The internal risk is that of poor monsoon and higher food prices as these could only trigger inflation and prevent fall in yields. It is noteworthy that we have been through a year of below-average monsoons as well as unseasonal rains at a time when the government was tackling a much higher inflation number than we are at present. And it would be fair to say that it was tackled well; if the fall in food prices from their peak is any evidence.
Therefore, it one were to assume there are no big shocks to inflation, over the medium term, fall in yields in line with lower inflation may seem inevitable; much as yields remain stubborn today.
Earnings – still in expectation mode
We have, early this year, stated that unlike 2014, 2015 will be a stock-specific rally, based on earnings and we see that panning out now.

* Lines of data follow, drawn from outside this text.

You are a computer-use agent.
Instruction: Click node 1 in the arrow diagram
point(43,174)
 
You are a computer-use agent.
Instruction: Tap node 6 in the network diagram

While some of the index companies have delivered strong numbers, early trend suggests that we could have yet another lack lustre earnings season for the broad market. This has led to almost a 6.-8% downgrade in earnings estimate by many analysts. Where does that leave us? At more comfortable levels; taking into account the market correction as well.
That leaves us with an about 15% earnings growth estimate over 2 years (FY16 and FY-17). The current forward valuations at 15-16 times P/E does appear to be in line with the growth outlook. But that also means not much upside for the year until earnings improve.
And when can you expect earnings to improve? Stage 1: When lower input costs and interest costs show up in the numbers. Stage 2: when revenue pick up significantly as a result of higher investments/capacity additions. We think stage 2 is well over a year away. But stage 1 is already visible in some companies and can be expected to be making itself conspicuous before the end of the fiscal. Either which way you need to wait a bit.
No rally without pull backs
A bull market correction typically happens when there are short-term pain points, external shocks not anticipated and generally higher valuations. The current phase would fit this description as the fundamental factors whether in terms of inflation, deficit or growth have not changed significantly.
We borrowed this image (unable to acknowledge source) below, that is doing the rounds in the social media now, to show how in one of the best bull markets between 2003-07, there were plenty of corrections.
A 15% or more correction cropped up on 3 occasions in the last cycle. As we often reiterate, we view these as normal, healthy and necessary to provide you opportunities to average costs better.